SWANS AT ÒRAN MÓR, 11/10/16

Reviewing Swans in the traditional sense is a difficult task.

The music of Michael Gira’s celebrated American ensemble seems not so much to resist description as to exist in a place so totally beyond description itself that words are incapable of encapsulating the experience.

Watching them on what may well be their last ever tour, I realise just how far the standard journalistic tidbits – ‘visceral’, ‘raw’, or ’abrasive’ – fall short, seeming trite in comparison to the reality of the band’s performance.

The idea of the concert as religious experience springs quickly to mind: another cliché deployed too liberally, it is nonetheless the closest I can come to summing up Swans live.

As the band commence their set with tracks from later records The Seer and To Be Kind, the crowd sways back and forth as one enraptured mass – no phones, no drunken patter – keeping time with…what?

It appears to be some primal force other than the music, shuddering and arrhythmic as that often is.

Frontman Gira gesticulates wildly with arms and hands; a mad preacher on the streets of a burning Rome.

His voice – which, given Swans’ notorious loudness, could so easily be drowned out by the instrumentation – instead soars above the music, allowing his Biblical incantations to cut through.

On ‘Cloud of Forgetting’ from 2016’s The Glowing Man, a repeated chant of “children, I am blind!”conjures a demented, eyeless King Lear, guitars squalling hellishly behind him like a thunderstorm.

There are moments of more conventional musicianship to hang on to: during Christopher Pravdica’s tense bass intro to ‘Screen Shot’, more than a few heads start to bang (in spite of Gira’s publicised disdain for the practise).

Amongst the other band members, drummer Phil Puelo shines: a second kick drum turned up towards him serves as an improvised timpani for him to hammer during the heavier tracks.

But while the band sound fantastic on their own terms, it’s clear that all take their cue from Gira.

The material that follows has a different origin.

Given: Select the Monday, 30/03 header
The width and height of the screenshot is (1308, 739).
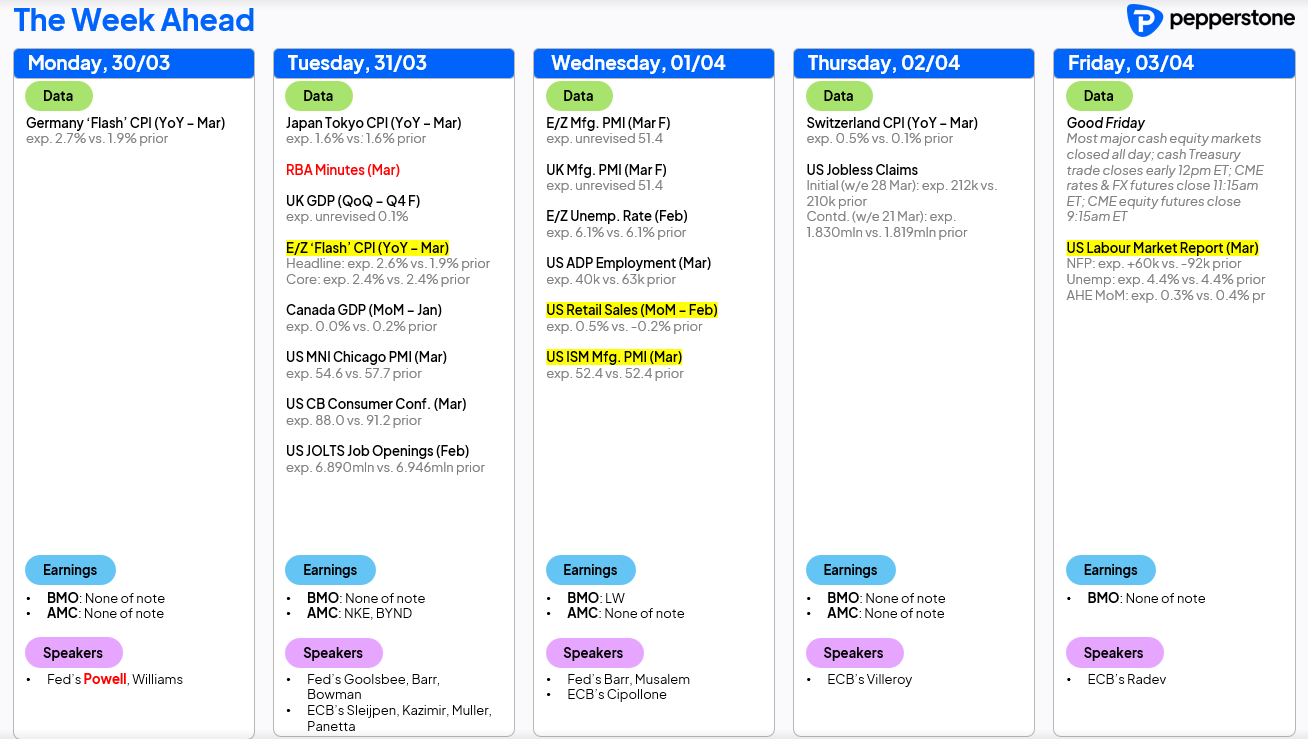Looking at the screenshot, I should coord(99,63).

Like Mark E. Smith’s stewardship of The Fall, peaks and troughs in the music are guided by capricious waves of the frontman’s hand, while songs are brought to juddering halts with the slap of a knee.

Halfway through ‘Cloud of Unknowing’, as if to remind us that this is a gig after all (and not actually a black mass), the stage fuse blows.

Gira jokes that after having tried to talk to God through his music, this electrical smiting may be God talking back to him.

The band reconvene ten minutes later to pick up where they left off, only for the power to fail for a second time.

It’s a welcome interruption, reminding the audience that regular human beings have been creating these supernatural sounds, rendering their feat all the more incredible.

A pounding rendition of ‘I Am The Sun’ concludes Swans’ two-and-a-half hour set, much of which will remain ringing in the ears of attendees for the rest of the night - perhaps even for a lifetime.